Additum (6 apr 2013): Grüße zu deutschen Lesern! Tut mir leid. Ich kann nicht gutes Deutsch schreiben, aber ich habe auf diesen Artikel auf Englisch hier geantwortet. Herzlich, Dr. Peters.

The background to this controversy is the antinomianism that prevails today.

The Church is passing through a period in which the relationship between ecclesiastical law and the life of faith is widely misunderstood and the very content of Church law is often poorly explained. My attempts to address this double problem include explaining how law is important to a faith community, but even more, I try to explain what the law is at present—for one can hardly debate how ecclesiastical law ought to read if one does not know what it already says.

The controversy over Pope Francis’ disregard of a liturgical law in the Mandatum rite exposes, I think, how many others in the Church misunderstand important aspects of ecclesiastical law and how a misguided attempt to explain Church law can actually provoke more issues for the faithful than it settles.

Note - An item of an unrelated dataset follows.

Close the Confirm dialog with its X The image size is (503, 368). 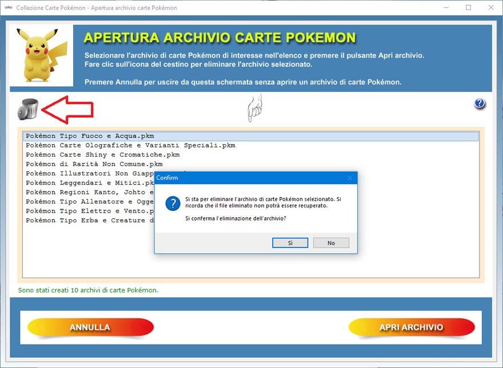(350, 178)
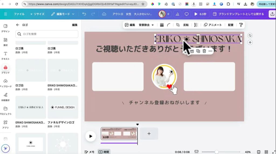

A Vatican Press Office statement asserts:

“One can easily understand that in a great celebration, men would be chosen for the foot washing because Jesus, himself wash[ed] the feet of the twelve apostles who were male.  However the ritual of the washing of the feet on Holy Thursday evening in the Juvenile Detention Centre in Rome took place in a particular, small community that included young women.”

Such language, I fear, confuses matters.

The basic meaning of a rite, and certainly the interpretation to be given a rubric like this one, does not depend on the number of people attending the liturgy. No theory is offered to show that in large congregations Christ’s modeling of apostolic ministry is intended by the Mandatum, but in small congregations his modeling of love is intended. Asserting otherwise only sows confusion for other liturgical questions. Similarly, to say that the interpretation of this rubric turns on the presence of “young women” is to make effectively universal that odd interpretation (really: how many pastoral settings consist only of males?)

“To have excluded the young women from the ritual washing of feet on Holy Thursday night in this Roman prison, would have detracted our attention from the essence of the Holy Thursday Gospel…”

This unguarded language risks being understood as “following this Church law detracts attention from the essence of the Gospel”. I cannot imagine that this was really meant, but that is basically what is communicated. I do not think there is a conflict between Church law and the essence of the Gospel, notwithstanding that Church laws, from time to time, need to be reformed (as I have suggested the Mandatum rubric should be). In any case, this problematic language exemplifies why Vatican press statements are not vehicles of official legal interpretation in the Church. Canon law makes clear who has authority to authentically interpret Church laws (1983 CIC 16 § 1, ap. con. Pastor Bonus 154 ff., and certain congregations in regard to certain matters).

“… and the very beautiful and simple gesture of a father who desired to embrace those who were on the fringes of society; those who were not refined experts of liturgical rules.”

Again, this is unfortunate language.

The implication seems to be that rubrics are understandable by (and ultimately applicable only to) “refined experts of liturgical rules”. I disagree: many rubrics indeed reflect deep theological truths (and thus rubrics are often exercises in something more than legal positivism), but most rubrics are meant to be easily understandable by normal priests ministering in typical pastoral settings. It is a disservice to suggest that respect for Church law is primarily the concern of “refined experts” or that ecclesiastical law has little bearing on how believers should conduct their faith life.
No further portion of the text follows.